As others have said aerating is sifting. When my sifter broke, I used a mixing bowl and a colander and stirred my flour with a wooden spoon through the colander for recipes that called for sifting until I bought a new sifter


----------



## newfieannie (Dec 24, 2006)

yeah ox is correct areate is not sifting. like today I sifted my cake flour. but I don't sift the all purpose bread flour. mom use to areate by pouring from one pan to another and back and so on for a few minutes. what are you aerating! ~Georgia


----------



## newfieannie (Dec 24, 2006)

oh sorry. I just don't feel well today. I missed it. it's flour.


----------



## FarmboyBill (Aug 19, 2005)

Well, as said, I got a sifter. Mom sifted flour also I remember.


----------



## COSunflower (Dec 4, 2006)

When I was in middle school Home Ec class, our baking ingredients were commodity goods supplied by the government. There were ALWAYS weevils in our flour! Our teacher said that good food couldn't be wasted and since weevils spent most of their lives in flour that they were basically flour too so JUST SIFT THEM OUT GIRLS!!!!!

┄┄┄┄┄┄

> Work instructions:
1 > Copy the rows exactly, starting at the line containing "Given: Enable the" and ending at the line containing "Select the Jackie".
2 > Carry on the flour-sifting thread from the point where it stops.
The rows that follow have no connection to the flour-sifting thread.

┄┄┄┄┄┄

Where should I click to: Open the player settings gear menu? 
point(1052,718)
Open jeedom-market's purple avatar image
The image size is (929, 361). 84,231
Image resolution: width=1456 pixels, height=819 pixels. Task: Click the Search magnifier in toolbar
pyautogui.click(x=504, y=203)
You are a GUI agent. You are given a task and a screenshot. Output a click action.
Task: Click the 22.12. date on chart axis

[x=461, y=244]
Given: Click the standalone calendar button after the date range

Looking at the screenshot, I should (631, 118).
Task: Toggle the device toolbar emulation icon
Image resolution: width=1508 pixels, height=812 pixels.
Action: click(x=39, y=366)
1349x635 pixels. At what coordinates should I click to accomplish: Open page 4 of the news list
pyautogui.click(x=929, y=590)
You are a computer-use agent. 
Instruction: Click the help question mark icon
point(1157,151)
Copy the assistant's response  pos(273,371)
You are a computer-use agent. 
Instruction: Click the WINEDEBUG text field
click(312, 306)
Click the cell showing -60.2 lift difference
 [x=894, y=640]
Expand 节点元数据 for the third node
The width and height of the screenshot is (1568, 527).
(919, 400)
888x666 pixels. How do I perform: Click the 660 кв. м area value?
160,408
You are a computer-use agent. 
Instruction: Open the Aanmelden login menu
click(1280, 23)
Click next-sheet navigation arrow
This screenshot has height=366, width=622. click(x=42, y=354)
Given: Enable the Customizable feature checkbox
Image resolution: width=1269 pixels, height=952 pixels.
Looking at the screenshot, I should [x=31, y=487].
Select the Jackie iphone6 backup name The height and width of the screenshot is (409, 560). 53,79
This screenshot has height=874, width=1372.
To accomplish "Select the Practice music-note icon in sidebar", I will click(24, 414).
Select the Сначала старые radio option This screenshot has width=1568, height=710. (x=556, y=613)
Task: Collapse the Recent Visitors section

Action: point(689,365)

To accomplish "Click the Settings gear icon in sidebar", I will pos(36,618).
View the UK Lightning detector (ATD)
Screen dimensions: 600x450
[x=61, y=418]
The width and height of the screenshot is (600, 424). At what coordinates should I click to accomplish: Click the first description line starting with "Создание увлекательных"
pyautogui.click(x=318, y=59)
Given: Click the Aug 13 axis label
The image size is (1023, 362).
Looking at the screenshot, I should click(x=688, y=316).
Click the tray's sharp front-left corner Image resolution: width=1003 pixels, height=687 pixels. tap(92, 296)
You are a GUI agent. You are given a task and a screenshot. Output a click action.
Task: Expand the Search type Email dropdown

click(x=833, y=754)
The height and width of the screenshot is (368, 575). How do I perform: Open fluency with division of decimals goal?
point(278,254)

┄┄┄┄┄┄

> Exercise results:
1 >
Given: Enable the Customizable feature checkbox
Image resolution: width=1269 pixels, height=952 pixels.
Looking at the screenshot, I should [x=31, y=487].
Select the Jackie iphone6 backup name The height and width of the screenshot is (409, 560). 53,79

2 >
----------



## FarmboyBill (Aug 19, 2005)

lol lol


----------



## emdeengee (Apr 20, 2010)

I was taught to aerate flour when baking to make the final product lighter. It is particularly useful when baking cakes. The added air makes it fluffier. You don't need a sifter - just use a fine mesh sieve. Measure your flour as directed by the recipe then sieve it and re-measure. You will see that the aerated flour will measure less leaving some behind as compared to the basic flour. I usually then sieve the flour again with any salt, baking soda or baking powder added to mix it well. I mostly do not bother to aerate when baking bread as we like a toothsome and heavier loaf.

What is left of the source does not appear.